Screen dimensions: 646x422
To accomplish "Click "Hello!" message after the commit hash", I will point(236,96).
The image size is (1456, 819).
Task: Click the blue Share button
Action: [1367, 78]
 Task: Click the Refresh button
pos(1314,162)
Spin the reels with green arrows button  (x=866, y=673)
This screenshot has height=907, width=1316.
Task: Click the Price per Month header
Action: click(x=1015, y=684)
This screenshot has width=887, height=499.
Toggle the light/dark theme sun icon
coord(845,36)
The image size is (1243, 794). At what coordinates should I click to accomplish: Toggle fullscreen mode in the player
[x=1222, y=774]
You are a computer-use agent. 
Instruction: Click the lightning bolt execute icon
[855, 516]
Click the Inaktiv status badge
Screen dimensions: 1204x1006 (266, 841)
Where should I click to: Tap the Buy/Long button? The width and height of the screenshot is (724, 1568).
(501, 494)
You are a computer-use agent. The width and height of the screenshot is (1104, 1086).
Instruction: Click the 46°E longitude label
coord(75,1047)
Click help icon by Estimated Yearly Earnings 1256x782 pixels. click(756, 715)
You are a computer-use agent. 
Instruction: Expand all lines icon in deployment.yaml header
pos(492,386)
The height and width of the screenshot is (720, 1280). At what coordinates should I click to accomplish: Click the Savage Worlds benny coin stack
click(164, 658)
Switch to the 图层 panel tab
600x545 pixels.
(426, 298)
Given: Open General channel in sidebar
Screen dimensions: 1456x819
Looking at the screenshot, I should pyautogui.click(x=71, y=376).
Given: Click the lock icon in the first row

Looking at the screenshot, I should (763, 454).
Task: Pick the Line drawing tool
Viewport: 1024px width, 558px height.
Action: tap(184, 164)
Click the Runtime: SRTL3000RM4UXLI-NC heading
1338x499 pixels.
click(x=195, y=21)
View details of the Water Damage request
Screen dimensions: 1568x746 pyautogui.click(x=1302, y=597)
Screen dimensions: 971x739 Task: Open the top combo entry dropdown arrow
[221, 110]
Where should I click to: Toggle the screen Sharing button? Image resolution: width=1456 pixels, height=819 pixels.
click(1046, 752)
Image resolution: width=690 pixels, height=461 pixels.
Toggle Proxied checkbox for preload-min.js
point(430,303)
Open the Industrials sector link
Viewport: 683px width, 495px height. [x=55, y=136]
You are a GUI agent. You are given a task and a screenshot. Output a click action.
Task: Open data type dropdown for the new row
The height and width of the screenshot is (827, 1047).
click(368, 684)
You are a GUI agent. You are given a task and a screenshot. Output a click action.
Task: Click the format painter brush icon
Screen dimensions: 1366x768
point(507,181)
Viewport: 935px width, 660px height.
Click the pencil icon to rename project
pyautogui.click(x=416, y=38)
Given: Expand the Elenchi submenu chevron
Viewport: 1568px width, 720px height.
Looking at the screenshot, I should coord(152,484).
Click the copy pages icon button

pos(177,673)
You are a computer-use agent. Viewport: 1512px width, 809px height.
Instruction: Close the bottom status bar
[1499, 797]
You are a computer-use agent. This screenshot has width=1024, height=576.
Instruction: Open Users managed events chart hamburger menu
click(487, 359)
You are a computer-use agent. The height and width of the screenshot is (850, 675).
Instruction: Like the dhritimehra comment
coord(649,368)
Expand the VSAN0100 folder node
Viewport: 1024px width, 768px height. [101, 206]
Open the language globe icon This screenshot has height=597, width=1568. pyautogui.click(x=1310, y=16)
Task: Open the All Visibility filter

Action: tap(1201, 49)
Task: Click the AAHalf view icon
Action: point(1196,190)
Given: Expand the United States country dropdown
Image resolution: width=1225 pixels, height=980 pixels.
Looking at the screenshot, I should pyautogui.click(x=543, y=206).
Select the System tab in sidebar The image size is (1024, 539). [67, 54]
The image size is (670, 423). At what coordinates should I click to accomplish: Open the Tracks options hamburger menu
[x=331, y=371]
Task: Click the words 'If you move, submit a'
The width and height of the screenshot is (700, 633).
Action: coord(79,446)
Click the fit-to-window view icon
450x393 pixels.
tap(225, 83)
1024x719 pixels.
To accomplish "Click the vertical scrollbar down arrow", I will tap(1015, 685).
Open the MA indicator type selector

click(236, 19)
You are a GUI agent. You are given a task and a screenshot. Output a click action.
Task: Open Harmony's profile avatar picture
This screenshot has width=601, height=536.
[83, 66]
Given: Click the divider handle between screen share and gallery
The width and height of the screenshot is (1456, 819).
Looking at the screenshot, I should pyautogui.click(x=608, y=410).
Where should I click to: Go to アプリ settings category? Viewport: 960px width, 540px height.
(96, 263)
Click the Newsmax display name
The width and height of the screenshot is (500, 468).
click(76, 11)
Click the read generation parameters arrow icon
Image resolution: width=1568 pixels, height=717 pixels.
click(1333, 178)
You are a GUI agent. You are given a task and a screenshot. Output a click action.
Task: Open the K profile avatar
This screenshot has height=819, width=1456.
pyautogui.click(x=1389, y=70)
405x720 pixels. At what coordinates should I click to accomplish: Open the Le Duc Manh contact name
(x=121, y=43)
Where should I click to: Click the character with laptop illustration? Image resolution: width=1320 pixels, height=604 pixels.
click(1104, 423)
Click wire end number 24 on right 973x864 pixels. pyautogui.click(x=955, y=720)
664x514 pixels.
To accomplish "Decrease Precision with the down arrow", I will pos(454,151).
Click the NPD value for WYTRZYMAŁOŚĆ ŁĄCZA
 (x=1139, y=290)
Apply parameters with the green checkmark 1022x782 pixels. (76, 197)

» Aim
Reproduce all of the entries above, line for line and unchanged.

» Answer to the exercise
Screen dimensions: 646x422
To accomplish "Click "Hello!" message after the commit hash", I will point(236,96).
The image size is (1456, 819).
Task: Click the blue Share button
Action: [1367, 78]
 Task: Click the Refresh button
pos(1314,162)
Spin the reels with green arrows button  (x=866, y=673)
This screenshot has height=907, width=1316.
Task: Click the Price per Month header
Action: click(x=1015, y=684)
This screenshot has width=887, height=499.
Toggle the light/dark theme sun icon
coord(845,36)
The image size is (1243, 794). At what coordinates should I click to accomplish: Toggle fullscreen mode in the player
[x=1222, y=774]
You are a computer-use agent. 
Instruction: Click the lightning bolt execute icon
[855, 516]
Click the Inaktiv status badge
Screen dimensions: 1204x1006 (266, 841)
Where should I click to: Tap the Buy/Long button? The width and height of the screenshot is (724, 1568).
(501, 494)
You are a computer-use agent. The width and height of the screenshot is (1104, 1086).
Instruction: Click the 46°E longitude label
coord(75,1047)
Click help icon by Estimated Yearly Earnings 1256x782 pixels. click(756, 715)
You are a computer-use agent. 
Instruction: Expand all lines icon in deployment.yaml header
pos(492,386)
The height and width of the screenshot is (720, 1280). At what coordinates should I click to accomplish: Click the Savage Worlds benny coin stack
click(164, 658)
Switch to the 图层 panel tab
600x545 pixels.
(426, 298)
Given: Open General channel in sidebar
Screen dimensions: 1456x819
Looking at the screenshot, I should pyautogui.click(x=71, y=376).
Given: Click the lock icon in the first row

Looking at the screenshot, I should (763, 454).
Task: Pick the Line drawing tool
Viewport: 1024px width, 558px height.
Action: tap(184, 164)
Click the Runtime: SRTL3000RM4UXLI-NC heading
1338x499 pixels.
click(x=195, y=21)
View details of the Water Damage request
Screen dimensions: 1568x746 pyautogui.click(x=1302, y=597)
Screen dimensions: 971x739 Task: Open the top combo entry dropdown arrow
[221, 110]
Where should I click to: Toggle the screen Sharing button? Image resolution: width=1456 pixels, height=819 pixels.
click(1046, 752)
Image resolution: width=690 pixels, height=461 pixels.
Toggle Proxied checkbox for preload-min.js
point(430,303)
Open the Industrials sector link
Viewport: 683px width, 495px height. [x=55, y=136]
You are a GUI agent. You are given a task and a screenshot. Output a click action.
Task: Open data type dropdown for the new row
The height and width of the screenshot is (827, 1047).
click(368, 684)
You are a GUI agent. You are given a task and a screenshot. Output a click action.
Task: Click the format painter brush icon
Screen dimensions: 1366x768
point(507,181)
Viewport: 935px width, 660px height.
Click the pencil icon to rename project
pyautogui.click(x=416, y=38)
Given: Expand the Elenchi submenu chevron
Viewport: 1568px width, 720px height.
Looking at the screenshot, I should coord(152,484).
Click the copy pages icon button

pos(177,673)
You are a computer-use agent. Viewport: 1512px width, 809px height.
Instruction: Close the bottom status bar
[1499, 797]
You are a computer-use agent. This screenshot has width=1024, height=576.
Instruction: Open Users managed events chart hamburger menu
click(487, 359)
You are a computer-use agent. The height and width of the screenshot is (850, 675).
Instruction: Like the dhritimehra comment
coord(649,368)
Expand the VSAN0100 folder node
Viewport: 1024px width, 768px height. [101, 206]
Open the language globe icon This screenshot has height=597, width=1568. pyautogui.click(x=1310, y=16)
Task: Open the All Visibility filter

Action: tap(1201, 49)
Task: Click the AAHalf view icon
Action: point(1196,190)
Given: Expand the United States country dropdown
Image resolution: width=1225 pixels, height=980 pixels.
Looking at the screenshot, I should pyautogui.click(x=543, y=206).
Select the System tab in sidebar The image size is (1024, 539). [67, 54]
The image size is (670, 423). At what coordinates should I click to accomplish: Open the Tracks options hamburger menu
[x=331, y=371]
Task: Click the words 'If you move, submit a'
The width and height of the screenshot is (700, 633).
Action: coord(79,446)
Click the fit-to-window view icon
450x393 pixels.
tap(225, 83)
1024x719 pixels.
To accomplish "Click the vertical scrollbar down arrow", I will tap(1015, 685).
Open the MA indicator type selector

click(236, 19)
You are a GUI agent. You are given a task and a screenshot. Output a click action.
Task: Open Harmony's profile avatar picture
This screenshot has width=601, height=536.
[83, 66]
Given: Click the divider handle between screen share and gallery
The width and height of the screenshot is (1456, 819).
Looking at the screenshot, I should pyautogui.click(x=608, y=410).
Where should I click to: Go to アプリ settings category? Viewport: 960px width, 540px height.
(96, 263)
Click the Newsmax display name
The width and height of the screenshot is (500, 468).
click(76, 11)
Click the read generation parameters arrow icon
Image resolution: width=1568 pixels, height=717 pixels.
click(1333, 178)
You are a GUI agent. You are given a task and a screenshot. Output a click action.
Task: Open the K profile avatar
This screenshot has height=819, width=1456.
pyautogui.click(x=1389, y=70)
405x720 pixels. At what coordinates should I click to accomplish: Open the Le Duc Manh contact name
(x=121, y=43)
Where should I click to: Click the character with laptop illustration? Image resolution: width=1320 pixels, height=604 pixels.
click(1104, 423)
Click wire end number 24 on right 973x864 pixels. pyautogui.click(x=955, y=720)
664x514 pixels.
To accomplish "Decrease Precision with the down arrow", I will pos(454,151).
Click the NPD value for WYTRZYMAŁOŚĆ ŁĄCZA
 (x=1139, y=290)
Apply parameters with the green checkmark 1022x782 pixels. (76, 197)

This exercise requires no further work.